Olympic star throws tomahawk for victory
Ryan Summerlin December 15, 2012
As tough as it was to watch the loved and revered Scotty Lago go down twice in two runs in the men’s snowboard halfpipe, it was equally exciting to see the legendary Shaun White claim the Dew Cup from Louie Vito in Saturday’s finals event.
Vito, who was last year’s snowboard superpipe Dew Cup winner, stomped his first run to put him initially in first place with a 90.00. With incredible amplitude for a smaller guy, his run included three back-to-back 1080s that seemed to be the staple of the upper echelon riders.

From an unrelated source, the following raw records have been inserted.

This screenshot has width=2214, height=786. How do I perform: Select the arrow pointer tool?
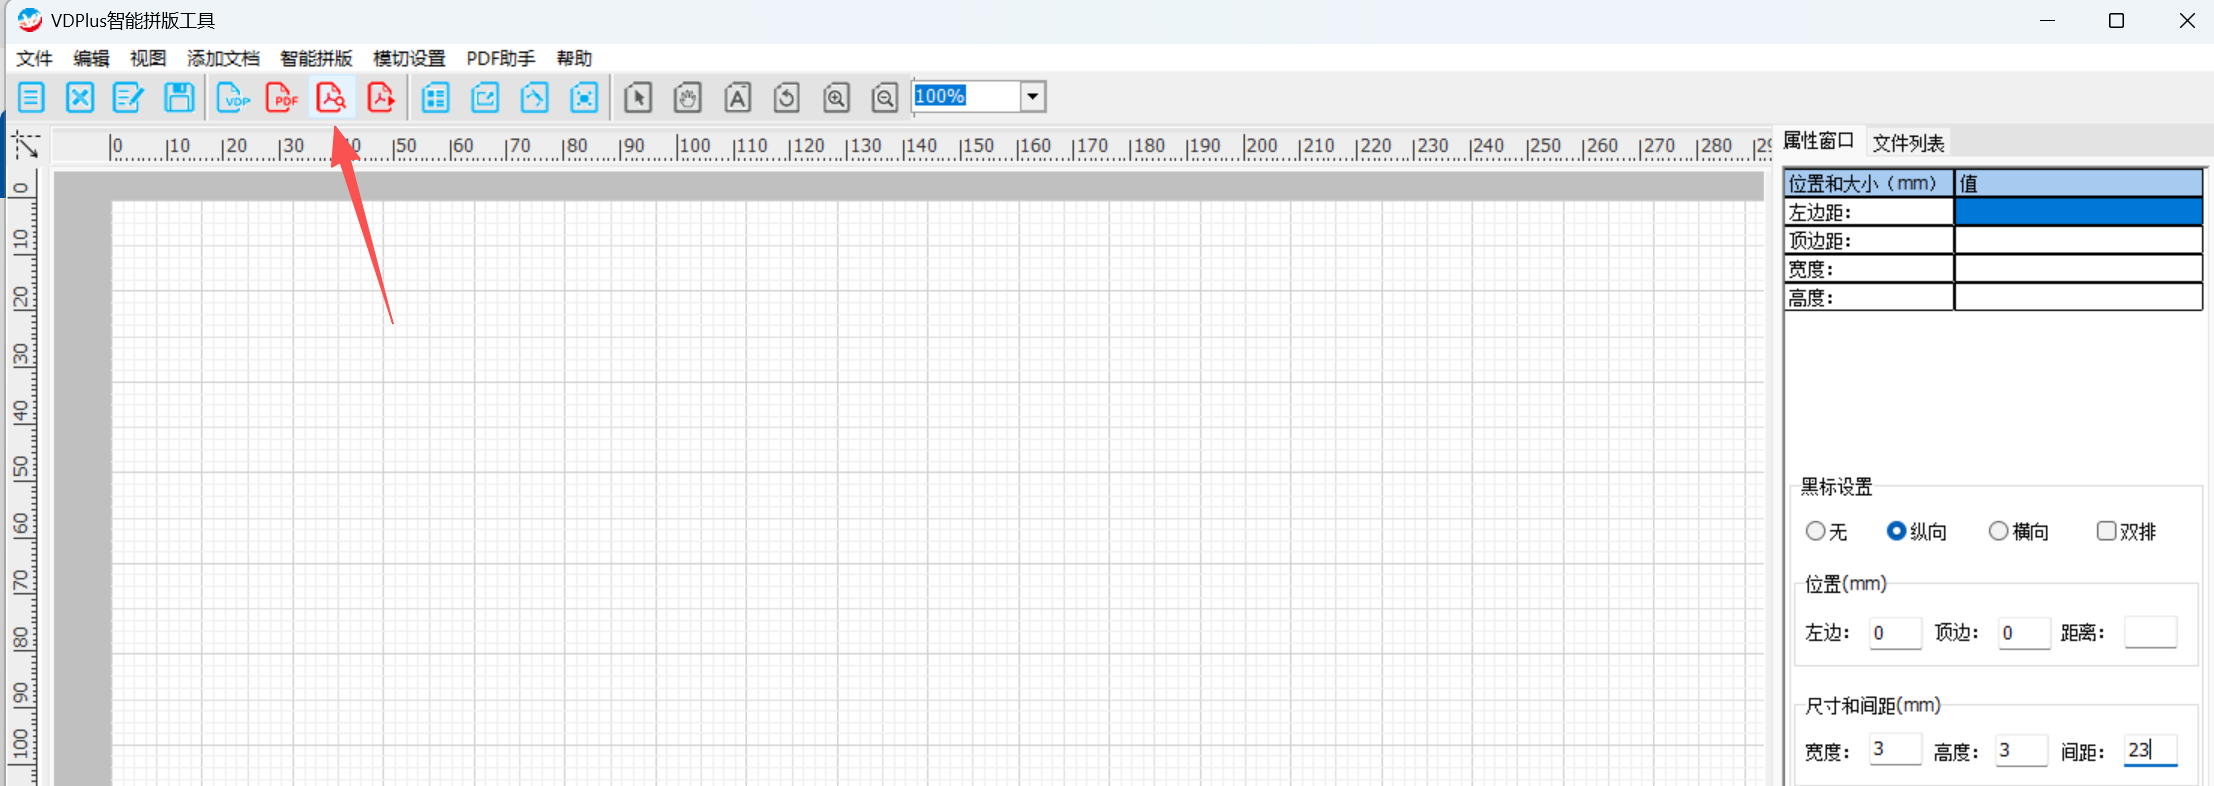point(638,97)
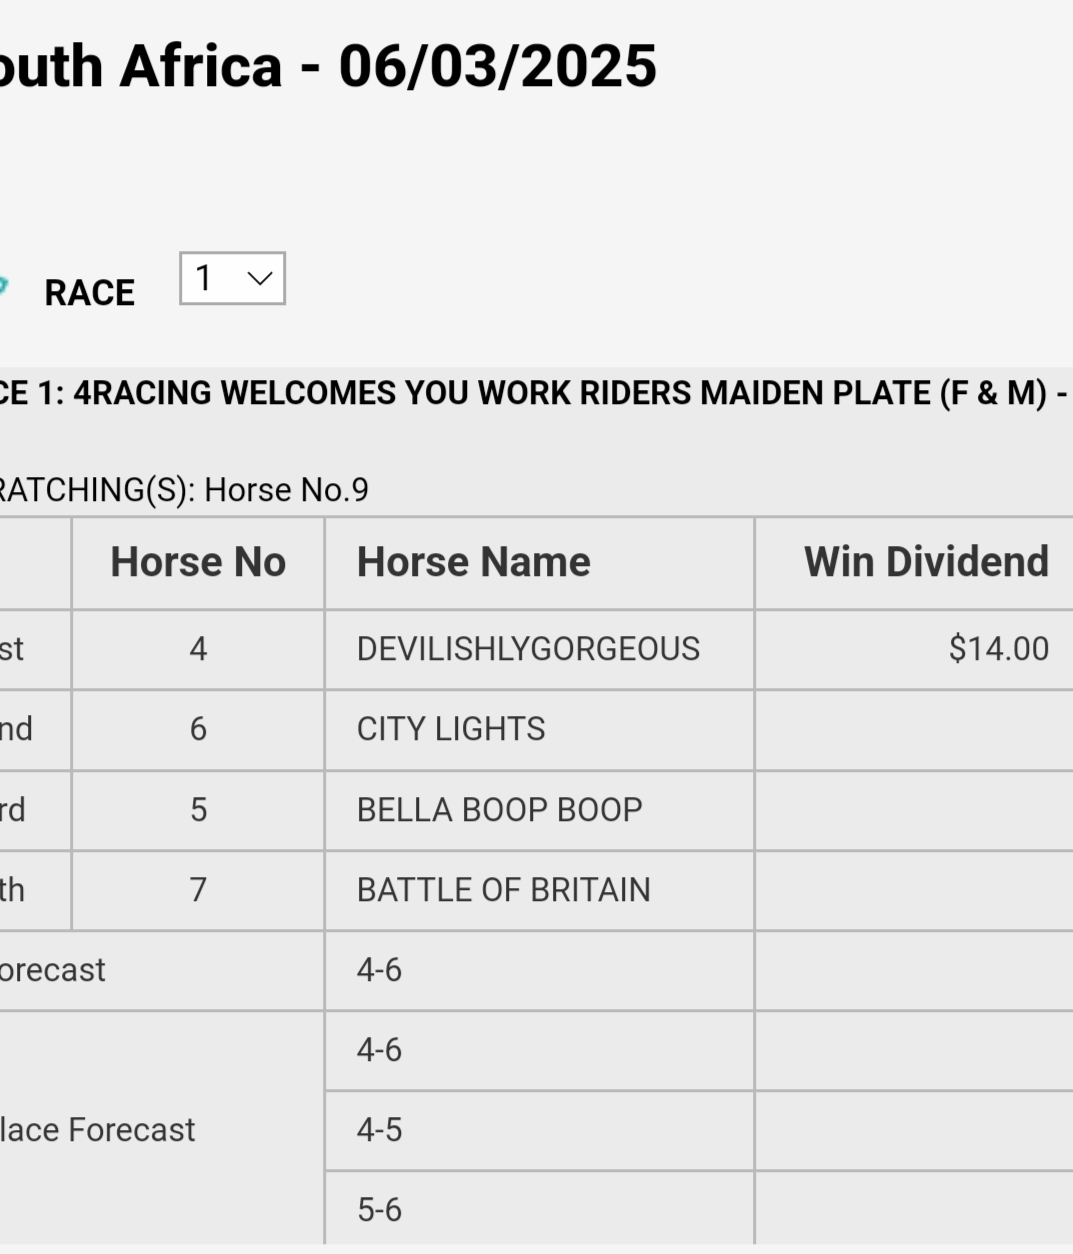1073x1254 pixels.
Task: Click the scratchings Horse No.9 notice
Action: (x=185, y=490)
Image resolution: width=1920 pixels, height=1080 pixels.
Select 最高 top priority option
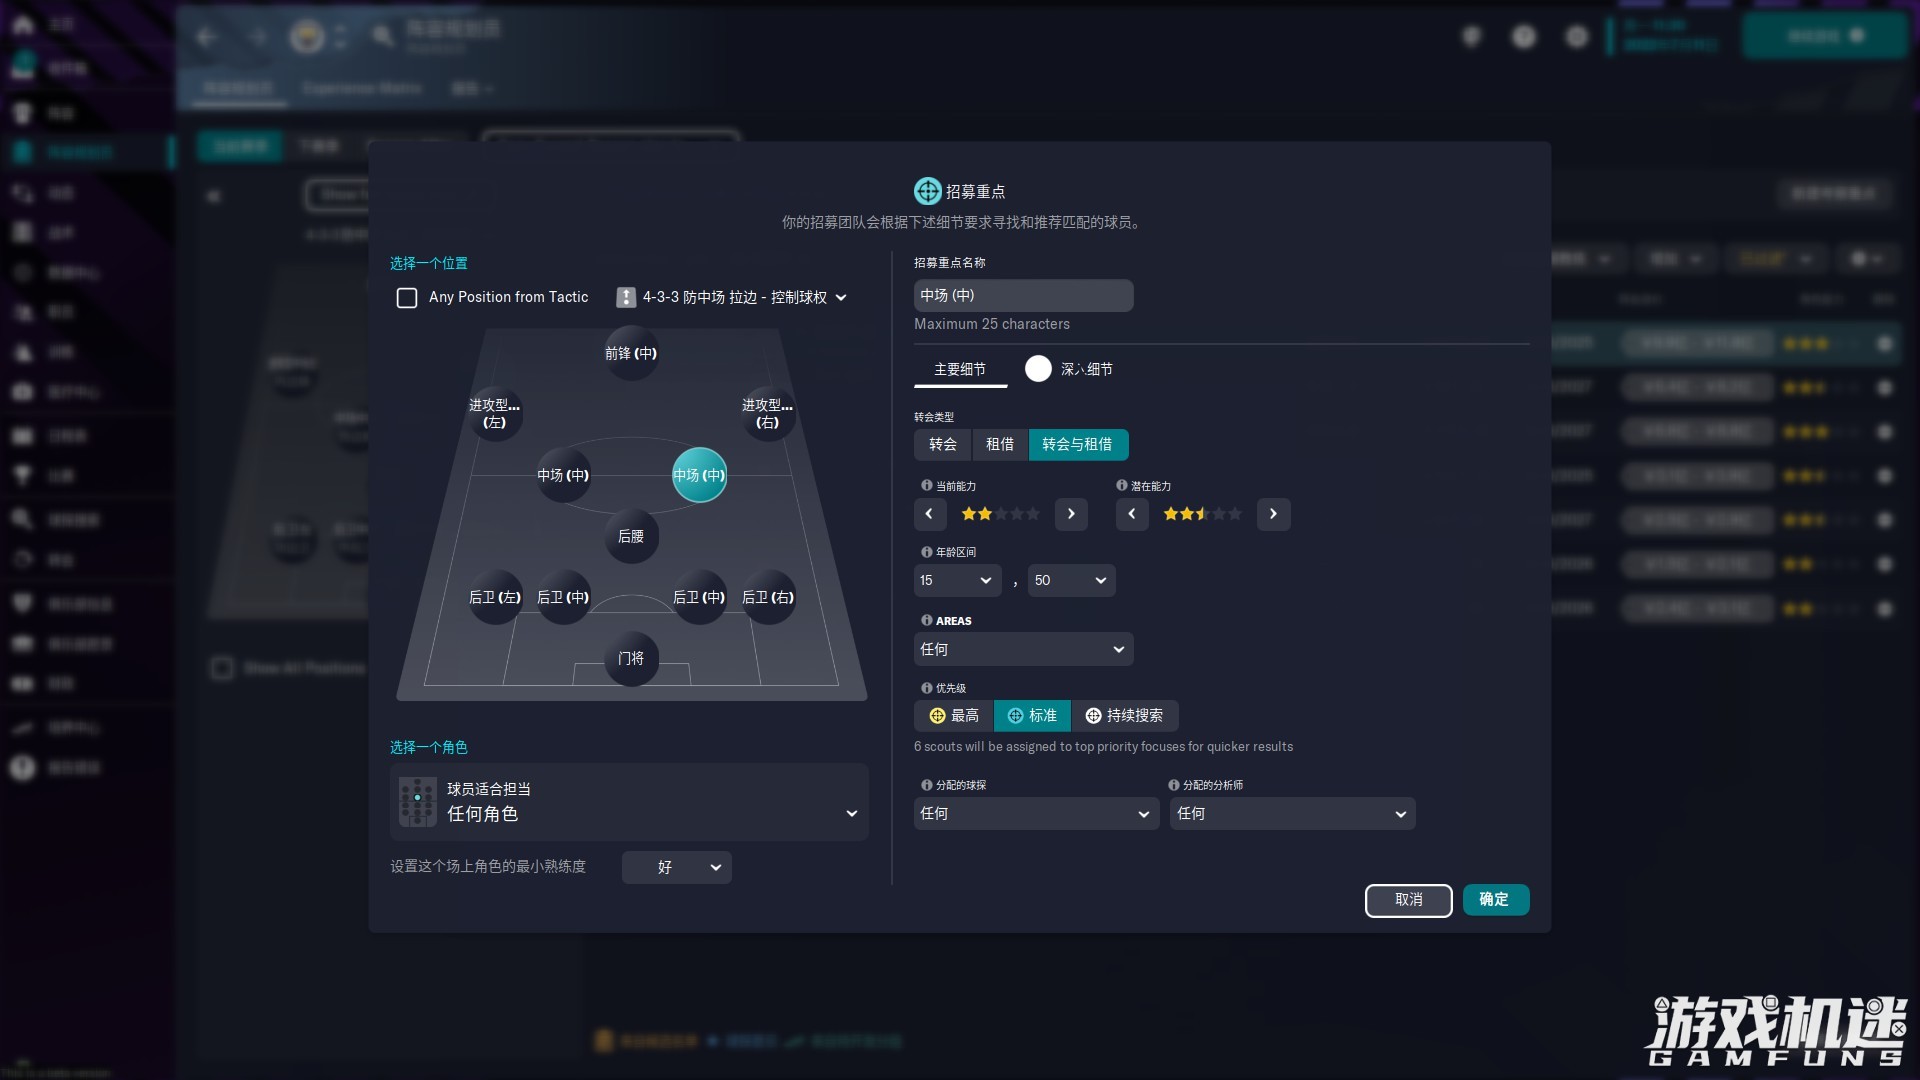[954, 716]
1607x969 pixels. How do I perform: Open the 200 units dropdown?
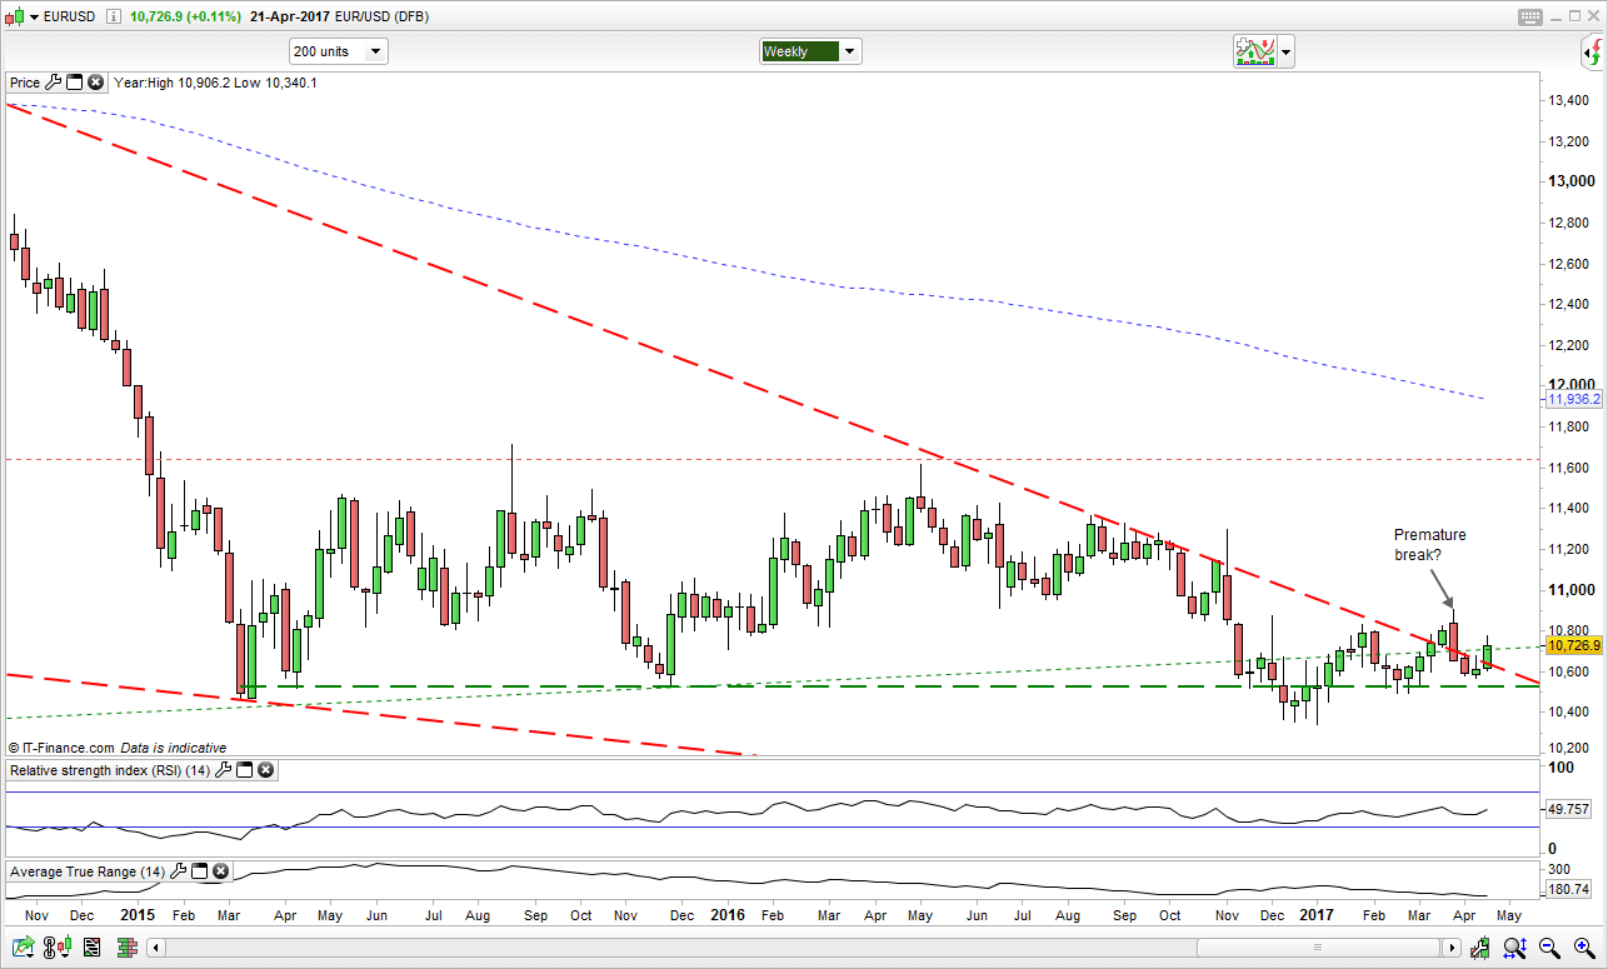click(375, 51)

Then, along came White, who hit a backside air at least 20 feet over the pipe’s edge and sailed into the rest of his nearly flawless run before executing his backside 1260 double mctwist (also known as the tomahawk) without error. He finished the run with a backside alley-oop and was awarded a 95.25 by the judges.
Vito needed to step it up in the second run, but when he attempted the 1260 rotation, a trick that even the announcers didn’t know he had in his arsenal, he didn’t quite complete and went down.
“It’s great. I came here to do well. I had a weird time in semis,” White said, referring to his second-place finish on Friday, which had fans questioning what he would do Saturday. “To shake that off and win today with the snow and the slow pipe and everything and the injury, I didn’t know how I was going to hold up. It’s good.”
Both men and women encountered variable conditions in their back-to-back, live broadcast events. Lago, who was on the top heading into the finals, may have been the most disadvantaged as he faced flat light and relatively heavy snow on both runs. Still, he didn’t land his risky and difficult switch cab double cork 1080 either time he tried it, going down fast on both his final runs.
By the time White entered his second run, it was only Lago who could have bumped him off the podium. He was a little nervous, too. He hadn’t seen Lago’s run.
“I don’t know, I know he doesn’t have the (tomahawk), so I felt like I was confident my first run would hold, but you never know. I was a little disappointed I didn’t make my second run; I didn’t know what Scotty had in store.”
Still, White “felt great.”
“I’ve never felt better. Once you get in a great score … the goal is to defend it. For me, (the second run) was a really great run. I tried something I normally don’t do at the bottom and it didn’t work out,” he said, referring to his alley-oop backside 900 rodeo, in which the pipe won over the athlete.
The 1080s were a favorite of the judges, as indicated by Japan’s Taku Hiraoka’s third-place finish with a front 900 into a back 900 followed by three 1080s in a row, landing him an 81.50 overall.
Breckenridge local Brett Esser, in sixth place going into finals, had the support of the crowd, but he lost his edge in the beginning of the first run, putting him at the back of the pack with a 16.25. In his second run, he looked to be a contender, throwing a front 1260 but putting his hand down to complete the rotation. His run included back-to-back 1080s with plenty of amplitude with 900s to boot, but the hand down and other errors gave him an initial score of 61.25 and eighth place heading into the final run.
As the victor, Shaun White sees the Dew Cup as a solid start to his season. At 26 years old, he was the oldest in the men’s halfpipe finals field, but it doesn’t seem to be slowing him down.
“It’s a little weird,” he said. “It’s good. I feel like I’m still hitting my prime. I’ve never felt more confident or more in tune with my riding. … I’ll take it as a compliment, I guess.”